2025/01/15

田口の「部門評価制度」を読み解く(3)

 部門評価制度のコアとなる「つけかえ制」についてみていこう。

従来の管理手法では、問題発生時の責任の所在が曖昧になりがちだったが、「つけかえ制」は、部門評価制度における責任の所在を明確化し、各部門の自主性と責任感を高めるための重要な仕組みである。問題の原因を作った部門に自動的に責任が帰属することにより、各部門は自らの行動に責任を持つようになり、問題の発生を未然に防ぐための努力を促す効果が期待できる。

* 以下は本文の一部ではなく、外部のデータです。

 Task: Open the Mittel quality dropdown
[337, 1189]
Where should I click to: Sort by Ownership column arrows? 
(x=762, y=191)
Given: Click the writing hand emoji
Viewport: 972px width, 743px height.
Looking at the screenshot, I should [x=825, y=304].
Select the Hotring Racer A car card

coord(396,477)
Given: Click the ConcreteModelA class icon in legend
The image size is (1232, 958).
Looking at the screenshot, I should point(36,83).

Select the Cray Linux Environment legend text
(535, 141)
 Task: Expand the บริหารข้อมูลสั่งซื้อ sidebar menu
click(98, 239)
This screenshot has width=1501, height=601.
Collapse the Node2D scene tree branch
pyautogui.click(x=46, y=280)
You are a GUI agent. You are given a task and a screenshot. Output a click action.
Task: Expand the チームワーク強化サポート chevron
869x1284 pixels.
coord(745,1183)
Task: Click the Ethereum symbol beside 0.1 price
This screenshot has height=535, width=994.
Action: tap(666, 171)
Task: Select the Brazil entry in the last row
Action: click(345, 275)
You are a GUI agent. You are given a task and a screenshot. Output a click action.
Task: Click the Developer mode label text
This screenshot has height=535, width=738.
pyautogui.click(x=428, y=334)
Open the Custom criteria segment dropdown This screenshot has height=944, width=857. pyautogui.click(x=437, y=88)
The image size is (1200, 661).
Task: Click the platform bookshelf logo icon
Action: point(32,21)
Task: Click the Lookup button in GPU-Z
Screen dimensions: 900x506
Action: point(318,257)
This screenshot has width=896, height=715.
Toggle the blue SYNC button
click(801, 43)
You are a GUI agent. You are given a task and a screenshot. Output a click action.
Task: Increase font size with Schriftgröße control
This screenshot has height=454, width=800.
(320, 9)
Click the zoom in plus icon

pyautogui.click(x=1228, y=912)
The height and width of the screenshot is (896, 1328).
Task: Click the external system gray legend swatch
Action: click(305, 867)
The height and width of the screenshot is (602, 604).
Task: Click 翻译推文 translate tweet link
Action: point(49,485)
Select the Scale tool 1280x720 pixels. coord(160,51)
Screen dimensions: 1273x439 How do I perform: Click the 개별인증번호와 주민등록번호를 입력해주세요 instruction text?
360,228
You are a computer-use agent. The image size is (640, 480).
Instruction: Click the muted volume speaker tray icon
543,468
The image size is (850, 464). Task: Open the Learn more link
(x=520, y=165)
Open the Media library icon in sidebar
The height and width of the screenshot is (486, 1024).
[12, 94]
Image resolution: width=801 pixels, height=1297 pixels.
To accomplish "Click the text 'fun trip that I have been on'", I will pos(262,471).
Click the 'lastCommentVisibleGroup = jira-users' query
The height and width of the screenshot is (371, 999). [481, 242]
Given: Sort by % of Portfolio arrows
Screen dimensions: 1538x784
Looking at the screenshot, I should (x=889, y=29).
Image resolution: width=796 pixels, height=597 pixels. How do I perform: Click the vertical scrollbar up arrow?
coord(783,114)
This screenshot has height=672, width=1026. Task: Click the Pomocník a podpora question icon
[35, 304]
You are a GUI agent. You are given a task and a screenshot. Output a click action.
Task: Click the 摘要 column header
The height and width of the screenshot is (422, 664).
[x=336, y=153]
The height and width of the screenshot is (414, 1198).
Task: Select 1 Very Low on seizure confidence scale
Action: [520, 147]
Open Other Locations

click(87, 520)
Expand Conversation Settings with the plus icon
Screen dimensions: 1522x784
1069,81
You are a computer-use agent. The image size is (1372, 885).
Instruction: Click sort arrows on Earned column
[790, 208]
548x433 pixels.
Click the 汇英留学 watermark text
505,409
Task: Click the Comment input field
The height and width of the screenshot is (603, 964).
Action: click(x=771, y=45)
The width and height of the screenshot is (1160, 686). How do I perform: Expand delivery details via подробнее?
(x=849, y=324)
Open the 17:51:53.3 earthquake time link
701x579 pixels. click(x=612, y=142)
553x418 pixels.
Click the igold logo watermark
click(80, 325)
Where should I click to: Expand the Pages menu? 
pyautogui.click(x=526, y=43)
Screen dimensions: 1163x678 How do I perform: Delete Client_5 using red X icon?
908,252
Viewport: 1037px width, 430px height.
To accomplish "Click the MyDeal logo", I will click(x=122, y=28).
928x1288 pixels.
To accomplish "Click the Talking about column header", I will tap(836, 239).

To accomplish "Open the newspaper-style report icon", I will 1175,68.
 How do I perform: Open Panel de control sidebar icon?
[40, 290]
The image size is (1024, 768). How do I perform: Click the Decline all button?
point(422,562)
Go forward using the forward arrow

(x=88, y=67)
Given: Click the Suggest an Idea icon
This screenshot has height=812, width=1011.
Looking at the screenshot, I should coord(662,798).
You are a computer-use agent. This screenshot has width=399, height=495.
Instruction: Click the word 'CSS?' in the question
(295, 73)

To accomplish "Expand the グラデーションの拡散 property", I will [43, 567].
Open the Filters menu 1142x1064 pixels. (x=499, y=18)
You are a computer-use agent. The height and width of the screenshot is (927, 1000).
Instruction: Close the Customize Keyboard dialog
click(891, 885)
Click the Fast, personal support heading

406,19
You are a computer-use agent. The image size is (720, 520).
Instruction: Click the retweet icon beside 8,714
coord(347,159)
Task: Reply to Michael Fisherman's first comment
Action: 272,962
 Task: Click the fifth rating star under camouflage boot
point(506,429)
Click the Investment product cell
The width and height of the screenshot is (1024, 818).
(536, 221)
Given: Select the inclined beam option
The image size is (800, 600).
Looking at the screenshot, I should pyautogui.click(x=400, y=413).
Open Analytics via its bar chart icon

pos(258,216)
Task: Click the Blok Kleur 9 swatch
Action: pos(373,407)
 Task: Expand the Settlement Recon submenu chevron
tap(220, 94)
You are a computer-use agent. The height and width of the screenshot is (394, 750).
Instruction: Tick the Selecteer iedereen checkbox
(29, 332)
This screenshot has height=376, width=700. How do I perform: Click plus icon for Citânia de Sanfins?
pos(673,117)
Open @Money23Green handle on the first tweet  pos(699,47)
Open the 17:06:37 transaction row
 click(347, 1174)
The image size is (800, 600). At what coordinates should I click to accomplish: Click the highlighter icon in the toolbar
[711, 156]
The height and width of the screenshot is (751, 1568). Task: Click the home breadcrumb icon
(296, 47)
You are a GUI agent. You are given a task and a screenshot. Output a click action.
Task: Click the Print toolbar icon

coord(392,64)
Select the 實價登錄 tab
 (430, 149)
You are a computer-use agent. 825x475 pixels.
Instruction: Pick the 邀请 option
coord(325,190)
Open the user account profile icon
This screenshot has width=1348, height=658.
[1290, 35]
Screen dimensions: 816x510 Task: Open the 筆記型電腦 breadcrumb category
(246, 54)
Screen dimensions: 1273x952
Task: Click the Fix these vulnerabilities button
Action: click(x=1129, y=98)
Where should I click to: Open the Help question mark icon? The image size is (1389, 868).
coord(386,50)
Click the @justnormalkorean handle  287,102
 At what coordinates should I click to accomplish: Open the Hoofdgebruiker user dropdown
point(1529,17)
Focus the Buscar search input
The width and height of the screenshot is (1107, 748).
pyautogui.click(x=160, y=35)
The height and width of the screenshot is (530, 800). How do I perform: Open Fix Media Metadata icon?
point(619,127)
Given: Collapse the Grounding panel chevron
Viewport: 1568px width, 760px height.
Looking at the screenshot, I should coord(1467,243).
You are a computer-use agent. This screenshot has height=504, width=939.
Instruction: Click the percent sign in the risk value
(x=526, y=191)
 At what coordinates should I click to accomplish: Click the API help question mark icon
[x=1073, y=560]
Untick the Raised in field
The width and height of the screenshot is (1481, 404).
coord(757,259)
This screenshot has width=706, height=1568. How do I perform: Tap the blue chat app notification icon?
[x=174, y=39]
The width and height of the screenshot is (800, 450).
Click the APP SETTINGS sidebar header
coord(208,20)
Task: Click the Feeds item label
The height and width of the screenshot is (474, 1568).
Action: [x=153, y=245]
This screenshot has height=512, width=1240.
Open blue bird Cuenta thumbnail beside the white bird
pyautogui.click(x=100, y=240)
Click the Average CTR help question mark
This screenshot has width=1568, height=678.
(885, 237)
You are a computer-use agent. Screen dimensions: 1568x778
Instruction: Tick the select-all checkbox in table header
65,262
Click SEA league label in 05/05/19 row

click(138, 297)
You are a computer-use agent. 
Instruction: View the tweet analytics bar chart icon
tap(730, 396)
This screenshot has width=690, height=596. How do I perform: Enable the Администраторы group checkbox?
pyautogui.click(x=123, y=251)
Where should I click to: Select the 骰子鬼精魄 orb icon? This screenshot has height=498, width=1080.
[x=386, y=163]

「つけかえ制」の導入には、まず、各部門の活動における目標と評価基準を明確に定義する必要がある。各部門の活動が、他の部門の活動にどのような影響を与えるかを分析し、それぞれの活動がもたらす成果と損失を定量的に評価できる指標を設定する。例えば、製造部門であれば、製品の品質、納期、コストなどが評価基準となり、営業部門であれば、売上高、顧客満足度、市場シェアなどが評価基準となる。

これらの評価基準に基づいて、各部門の活動が他の部門に与える影響を数値化する。例えば、製造部門の納期遅れが営業部門の売上減少に繋がる場合、その影響度合いを定量的に評価し、製造部門にその損失を「つけかえる」。この数値化には、因果関係の分析、データ分析、シミュレーションなどの手法が活用される。

「つけかえ制」では、単に責任を「つけかえる」だけでなく、その原因究明と再発防止策の検討も不可欠。問題が発生した場合、原因を特定し、責任を負う部門が再発防止策を講じることが求められる。この過程において、関係各部門間の情報共有と協力が重要となる。

「つけかえ制」を導入することで、以下の効果が期待できる。

責任の明確化: 問題発生時の責任の所在が明確になるため、原因究明と再発防止策の検討が迅速に進められる。

自主性と責任感の向上: 各部門は自らの行動に責任を持つようになり、自主性と責任感が向上する。

部門間の連携強化: 問題発生時には、関係各部門が協力して原因究明と再発防止策の検討を行うため、部門間の連携が強化される。

業務効率の向上: 問題の早期発見と解決により、業務効率が向上する。

企業全体の利益最大化: 各部門が企業全体の利益を考慮した行動をとるようになり、企業全体の利益最大化に貢献する。